### Task statement
A line belongs in the answer if it contains "Baden"; copy every such line from the entries below.

== Supplied data

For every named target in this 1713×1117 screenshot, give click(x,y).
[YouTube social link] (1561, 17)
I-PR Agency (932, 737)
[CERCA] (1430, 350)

====
== Supplied data

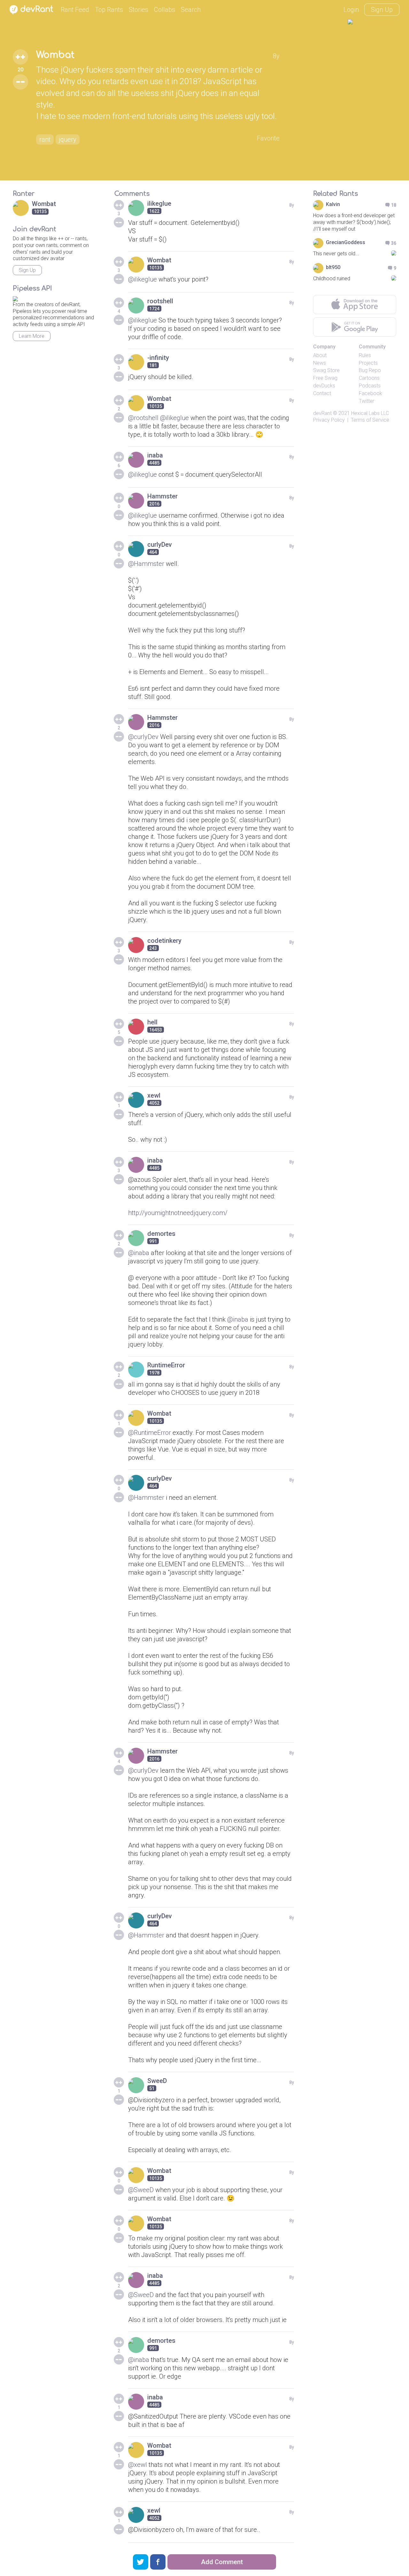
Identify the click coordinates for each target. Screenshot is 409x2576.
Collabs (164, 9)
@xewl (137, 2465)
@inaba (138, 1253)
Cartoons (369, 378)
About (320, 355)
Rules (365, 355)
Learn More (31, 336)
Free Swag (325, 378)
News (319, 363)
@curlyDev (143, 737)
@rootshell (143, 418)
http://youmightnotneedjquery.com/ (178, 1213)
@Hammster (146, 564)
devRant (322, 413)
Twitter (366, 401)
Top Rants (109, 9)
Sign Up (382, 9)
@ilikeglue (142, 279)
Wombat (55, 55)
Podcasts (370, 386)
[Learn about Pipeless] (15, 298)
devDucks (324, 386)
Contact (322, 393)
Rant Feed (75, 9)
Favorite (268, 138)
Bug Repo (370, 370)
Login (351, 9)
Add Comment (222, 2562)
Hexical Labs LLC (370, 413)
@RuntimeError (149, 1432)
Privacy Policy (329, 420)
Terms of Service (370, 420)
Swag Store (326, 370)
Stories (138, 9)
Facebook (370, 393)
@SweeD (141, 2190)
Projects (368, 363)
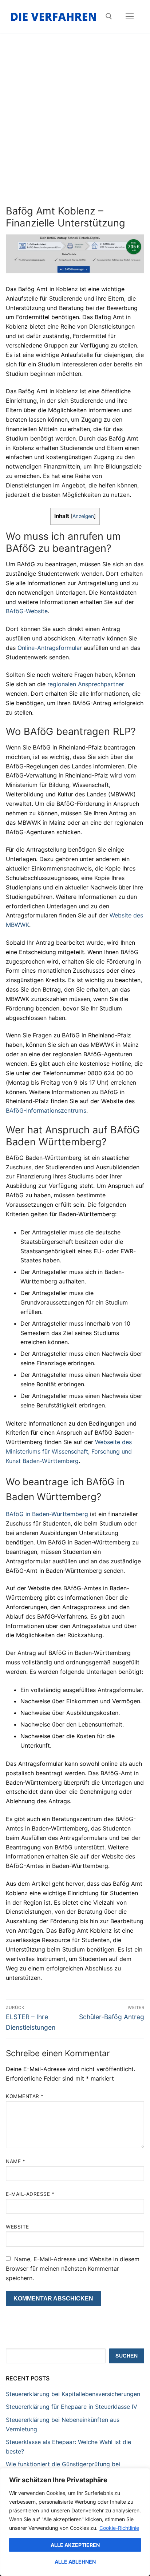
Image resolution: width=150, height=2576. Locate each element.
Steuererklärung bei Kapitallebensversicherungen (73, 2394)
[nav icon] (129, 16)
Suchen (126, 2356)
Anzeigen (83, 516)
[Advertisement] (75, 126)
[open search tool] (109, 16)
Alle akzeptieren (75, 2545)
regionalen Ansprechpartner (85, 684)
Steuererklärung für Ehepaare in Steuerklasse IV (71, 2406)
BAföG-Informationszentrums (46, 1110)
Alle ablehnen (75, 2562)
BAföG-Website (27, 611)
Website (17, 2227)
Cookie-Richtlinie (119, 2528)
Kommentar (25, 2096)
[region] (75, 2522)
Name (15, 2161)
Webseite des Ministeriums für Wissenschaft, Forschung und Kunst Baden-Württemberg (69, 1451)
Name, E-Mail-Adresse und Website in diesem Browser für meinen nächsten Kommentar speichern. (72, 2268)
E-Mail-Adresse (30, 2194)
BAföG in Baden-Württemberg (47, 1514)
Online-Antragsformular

====

### The completed task
Webseite des Ministeriums für Wissenschaft, Forschung und Kunst Baden-Württemberg (69, 1451)
BAföG in Baden-Württemberg (47, 1514)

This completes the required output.